**Your assignment**
Please return the lines below verbatim, beginning at the one that has "Световен ден на Земята (349, 285)" and stopping after the one that has "февруари 2013 (72, 2319)", and add no other lines.

**Listed entries**
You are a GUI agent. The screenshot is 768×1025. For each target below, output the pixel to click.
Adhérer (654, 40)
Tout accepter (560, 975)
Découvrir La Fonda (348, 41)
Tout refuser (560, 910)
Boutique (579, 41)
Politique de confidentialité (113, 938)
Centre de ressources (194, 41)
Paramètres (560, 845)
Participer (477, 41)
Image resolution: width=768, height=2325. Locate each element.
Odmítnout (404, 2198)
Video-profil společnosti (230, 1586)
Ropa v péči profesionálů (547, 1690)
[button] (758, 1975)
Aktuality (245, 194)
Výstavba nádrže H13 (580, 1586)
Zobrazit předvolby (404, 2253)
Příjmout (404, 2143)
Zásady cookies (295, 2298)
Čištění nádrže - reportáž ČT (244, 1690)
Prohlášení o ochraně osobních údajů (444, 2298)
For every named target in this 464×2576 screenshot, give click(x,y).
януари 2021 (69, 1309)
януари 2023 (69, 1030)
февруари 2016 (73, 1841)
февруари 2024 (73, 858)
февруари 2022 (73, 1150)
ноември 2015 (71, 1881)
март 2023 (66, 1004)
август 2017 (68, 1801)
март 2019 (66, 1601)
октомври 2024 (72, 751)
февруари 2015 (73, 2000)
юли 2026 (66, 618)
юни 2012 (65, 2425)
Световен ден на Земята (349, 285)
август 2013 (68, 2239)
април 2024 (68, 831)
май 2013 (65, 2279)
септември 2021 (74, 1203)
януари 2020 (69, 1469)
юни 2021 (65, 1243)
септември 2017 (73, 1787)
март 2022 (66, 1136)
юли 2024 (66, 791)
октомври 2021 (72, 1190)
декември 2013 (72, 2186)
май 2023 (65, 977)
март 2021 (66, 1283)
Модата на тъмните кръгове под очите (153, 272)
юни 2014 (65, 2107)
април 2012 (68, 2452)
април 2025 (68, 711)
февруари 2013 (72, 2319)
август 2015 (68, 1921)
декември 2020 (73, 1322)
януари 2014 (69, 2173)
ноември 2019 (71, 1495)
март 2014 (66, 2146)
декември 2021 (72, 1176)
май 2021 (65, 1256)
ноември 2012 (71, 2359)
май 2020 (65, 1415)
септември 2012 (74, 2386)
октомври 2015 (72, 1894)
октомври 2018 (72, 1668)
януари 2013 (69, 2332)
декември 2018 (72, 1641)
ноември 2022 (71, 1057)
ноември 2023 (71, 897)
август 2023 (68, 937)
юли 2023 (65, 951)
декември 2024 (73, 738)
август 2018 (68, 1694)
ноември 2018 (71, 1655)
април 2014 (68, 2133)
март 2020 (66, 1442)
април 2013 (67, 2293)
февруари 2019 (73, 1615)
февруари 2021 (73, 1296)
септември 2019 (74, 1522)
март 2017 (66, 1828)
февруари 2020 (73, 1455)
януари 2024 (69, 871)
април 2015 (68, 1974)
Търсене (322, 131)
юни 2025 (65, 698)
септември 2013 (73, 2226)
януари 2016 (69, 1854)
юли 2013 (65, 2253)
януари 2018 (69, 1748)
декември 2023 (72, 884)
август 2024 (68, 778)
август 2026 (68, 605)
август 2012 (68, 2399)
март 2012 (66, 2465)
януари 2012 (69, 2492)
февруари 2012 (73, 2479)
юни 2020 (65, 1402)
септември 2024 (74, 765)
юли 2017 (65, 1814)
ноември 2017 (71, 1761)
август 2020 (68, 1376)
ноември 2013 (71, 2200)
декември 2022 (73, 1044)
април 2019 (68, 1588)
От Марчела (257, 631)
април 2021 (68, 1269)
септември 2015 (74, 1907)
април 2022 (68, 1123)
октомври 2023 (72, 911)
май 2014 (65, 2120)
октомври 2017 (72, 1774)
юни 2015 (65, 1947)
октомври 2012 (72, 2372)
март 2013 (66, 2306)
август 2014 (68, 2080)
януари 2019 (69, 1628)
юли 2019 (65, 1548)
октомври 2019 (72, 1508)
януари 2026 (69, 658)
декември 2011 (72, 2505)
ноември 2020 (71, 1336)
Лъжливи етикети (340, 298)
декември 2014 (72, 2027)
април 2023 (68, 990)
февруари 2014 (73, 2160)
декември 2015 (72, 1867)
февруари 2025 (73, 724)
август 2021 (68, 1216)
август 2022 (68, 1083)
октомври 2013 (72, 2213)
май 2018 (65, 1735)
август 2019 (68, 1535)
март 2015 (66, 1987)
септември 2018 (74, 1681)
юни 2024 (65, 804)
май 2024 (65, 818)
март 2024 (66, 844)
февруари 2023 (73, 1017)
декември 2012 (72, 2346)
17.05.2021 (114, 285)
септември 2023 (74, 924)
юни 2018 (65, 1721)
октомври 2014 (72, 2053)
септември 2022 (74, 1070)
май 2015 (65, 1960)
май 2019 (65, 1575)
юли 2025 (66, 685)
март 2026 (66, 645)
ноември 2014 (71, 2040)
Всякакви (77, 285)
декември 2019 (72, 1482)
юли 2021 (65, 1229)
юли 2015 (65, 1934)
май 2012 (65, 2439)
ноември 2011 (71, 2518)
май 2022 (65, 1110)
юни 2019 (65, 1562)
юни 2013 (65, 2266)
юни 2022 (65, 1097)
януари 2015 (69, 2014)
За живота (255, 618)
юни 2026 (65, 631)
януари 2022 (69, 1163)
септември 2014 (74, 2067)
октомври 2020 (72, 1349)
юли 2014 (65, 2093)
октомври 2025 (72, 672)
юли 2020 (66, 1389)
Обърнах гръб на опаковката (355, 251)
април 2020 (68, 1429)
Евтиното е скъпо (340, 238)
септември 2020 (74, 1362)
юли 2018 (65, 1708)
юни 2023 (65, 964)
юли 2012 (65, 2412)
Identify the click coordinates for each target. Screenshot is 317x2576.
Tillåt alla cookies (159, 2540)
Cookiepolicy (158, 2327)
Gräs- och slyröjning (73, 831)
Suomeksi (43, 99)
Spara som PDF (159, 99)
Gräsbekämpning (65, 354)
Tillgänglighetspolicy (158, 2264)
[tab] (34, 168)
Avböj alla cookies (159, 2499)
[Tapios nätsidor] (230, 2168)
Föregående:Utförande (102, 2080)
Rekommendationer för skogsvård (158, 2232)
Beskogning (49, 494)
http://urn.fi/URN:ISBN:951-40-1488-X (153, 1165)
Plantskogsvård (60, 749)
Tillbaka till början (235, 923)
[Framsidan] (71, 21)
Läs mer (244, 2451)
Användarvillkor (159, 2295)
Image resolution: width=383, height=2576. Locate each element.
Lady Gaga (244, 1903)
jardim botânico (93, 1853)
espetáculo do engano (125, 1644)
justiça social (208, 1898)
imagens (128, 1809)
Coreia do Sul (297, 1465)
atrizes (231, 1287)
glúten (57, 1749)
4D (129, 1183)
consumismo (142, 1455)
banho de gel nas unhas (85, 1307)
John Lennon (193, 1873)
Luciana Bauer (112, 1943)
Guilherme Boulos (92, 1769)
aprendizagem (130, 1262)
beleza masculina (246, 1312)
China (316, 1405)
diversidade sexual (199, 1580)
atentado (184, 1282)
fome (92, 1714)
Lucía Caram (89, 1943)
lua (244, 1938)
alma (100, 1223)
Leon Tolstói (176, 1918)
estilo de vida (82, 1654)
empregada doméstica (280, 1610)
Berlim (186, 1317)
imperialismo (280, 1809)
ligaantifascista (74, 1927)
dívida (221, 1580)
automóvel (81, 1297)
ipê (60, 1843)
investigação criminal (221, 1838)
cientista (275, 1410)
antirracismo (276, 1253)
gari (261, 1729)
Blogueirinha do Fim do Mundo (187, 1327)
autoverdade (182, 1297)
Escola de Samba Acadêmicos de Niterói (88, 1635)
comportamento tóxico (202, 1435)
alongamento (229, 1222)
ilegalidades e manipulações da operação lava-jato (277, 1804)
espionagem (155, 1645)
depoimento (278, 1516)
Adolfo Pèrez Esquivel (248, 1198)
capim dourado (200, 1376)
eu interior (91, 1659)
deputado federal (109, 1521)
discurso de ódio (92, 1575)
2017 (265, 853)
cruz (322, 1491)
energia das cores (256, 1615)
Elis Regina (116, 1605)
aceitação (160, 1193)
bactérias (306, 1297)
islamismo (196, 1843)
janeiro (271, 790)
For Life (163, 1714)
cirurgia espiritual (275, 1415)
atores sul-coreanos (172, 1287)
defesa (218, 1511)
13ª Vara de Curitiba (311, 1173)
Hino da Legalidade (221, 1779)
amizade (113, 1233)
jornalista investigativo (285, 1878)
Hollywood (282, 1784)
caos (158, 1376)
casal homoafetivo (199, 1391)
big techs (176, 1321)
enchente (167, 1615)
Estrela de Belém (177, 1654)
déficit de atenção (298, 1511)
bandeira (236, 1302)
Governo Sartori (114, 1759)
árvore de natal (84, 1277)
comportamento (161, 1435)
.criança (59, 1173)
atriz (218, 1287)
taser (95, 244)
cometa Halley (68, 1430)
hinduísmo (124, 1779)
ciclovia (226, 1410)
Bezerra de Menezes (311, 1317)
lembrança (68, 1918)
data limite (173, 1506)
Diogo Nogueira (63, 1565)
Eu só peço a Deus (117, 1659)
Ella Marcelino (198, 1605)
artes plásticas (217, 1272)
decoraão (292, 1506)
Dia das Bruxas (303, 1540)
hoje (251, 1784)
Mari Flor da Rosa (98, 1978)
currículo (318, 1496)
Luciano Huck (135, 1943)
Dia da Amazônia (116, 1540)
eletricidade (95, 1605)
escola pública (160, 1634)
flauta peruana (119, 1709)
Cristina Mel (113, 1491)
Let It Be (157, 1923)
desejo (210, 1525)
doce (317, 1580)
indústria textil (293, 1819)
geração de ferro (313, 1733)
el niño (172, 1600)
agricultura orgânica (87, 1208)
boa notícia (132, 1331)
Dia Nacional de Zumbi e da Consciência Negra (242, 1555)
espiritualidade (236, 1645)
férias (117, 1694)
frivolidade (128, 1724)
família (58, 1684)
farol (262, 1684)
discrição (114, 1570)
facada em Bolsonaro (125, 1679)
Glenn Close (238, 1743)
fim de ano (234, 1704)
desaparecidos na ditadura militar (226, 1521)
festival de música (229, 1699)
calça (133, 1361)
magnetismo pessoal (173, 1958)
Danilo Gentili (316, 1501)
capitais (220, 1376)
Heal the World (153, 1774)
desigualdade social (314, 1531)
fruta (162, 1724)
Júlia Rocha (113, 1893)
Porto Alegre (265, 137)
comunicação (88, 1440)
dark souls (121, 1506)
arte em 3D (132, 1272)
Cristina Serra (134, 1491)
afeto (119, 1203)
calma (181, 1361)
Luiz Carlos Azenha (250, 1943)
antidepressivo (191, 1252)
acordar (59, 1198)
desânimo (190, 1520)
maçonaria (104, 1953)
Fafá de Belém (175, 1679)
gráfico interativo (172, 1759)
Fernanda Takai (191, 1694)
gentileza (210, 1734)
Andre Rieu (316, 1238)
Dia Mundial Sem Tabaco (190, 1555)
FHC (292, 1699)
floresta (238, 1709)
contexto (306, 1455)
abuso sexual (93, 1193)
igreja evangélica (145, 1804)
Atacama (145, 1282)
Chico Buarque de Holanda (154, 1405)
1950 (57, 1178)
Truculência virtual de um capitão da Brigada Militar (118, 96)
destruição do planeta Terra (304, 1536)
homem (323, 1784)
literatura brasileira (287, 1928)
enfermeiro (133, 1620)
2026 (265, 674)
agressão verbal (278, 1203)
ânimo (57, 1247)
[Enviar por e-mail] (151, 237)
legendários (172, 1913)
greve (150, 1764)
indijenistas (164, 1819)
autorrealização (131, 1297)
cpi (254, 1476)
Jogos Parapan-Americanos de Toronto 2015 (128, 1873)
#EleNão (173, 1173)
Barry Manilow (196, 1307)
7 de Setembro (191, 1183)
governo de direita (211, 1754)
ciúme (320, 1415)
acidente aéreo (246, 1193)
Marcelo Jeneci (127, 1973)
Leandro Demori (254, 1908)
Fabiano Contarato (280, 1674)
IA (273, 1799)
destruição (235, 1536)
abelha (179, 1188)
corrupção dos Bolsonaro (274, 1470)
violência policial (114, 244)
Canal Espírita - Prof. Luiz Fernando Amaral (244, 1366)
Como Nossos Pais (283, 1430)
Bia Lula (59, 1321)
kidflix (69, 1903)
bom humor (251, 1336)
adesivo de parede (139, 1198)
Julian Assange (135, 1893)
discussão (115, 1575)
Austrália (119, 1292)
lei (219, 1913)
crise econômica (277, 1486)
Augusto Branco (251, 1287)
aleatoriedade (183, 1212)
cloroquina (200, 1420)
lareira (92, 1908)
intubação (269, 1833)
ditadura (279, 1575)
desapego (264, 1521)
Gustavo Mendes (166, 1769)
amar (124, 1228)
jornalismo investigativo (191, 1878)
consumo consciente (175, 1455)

**Written response**
Световен ден на Земята (349, 285)
август 2013 (68, 2239)
април 2024 (68, 831)
май 2013 (65, 2279)
септември 2021 (74, 1203)
януари 2020 (69, 1469)
юни 2021 (65, 1243)
септември 2017 (73, 1787)
март 2022 (66, 1136)
юли 2024 (66, 791)
октомври 2021 (72, 1190)
декември 2013 (72, 2186)
май 2023 (65, 977)
март 2021 (66, 1283)
Модата на тъмните кръгове под очите (153, 272)
юни 2014 (65, 2107)
април 2012 (68, 2452)
април 2025 (68, 711)
февруари 2013 (72, 2319)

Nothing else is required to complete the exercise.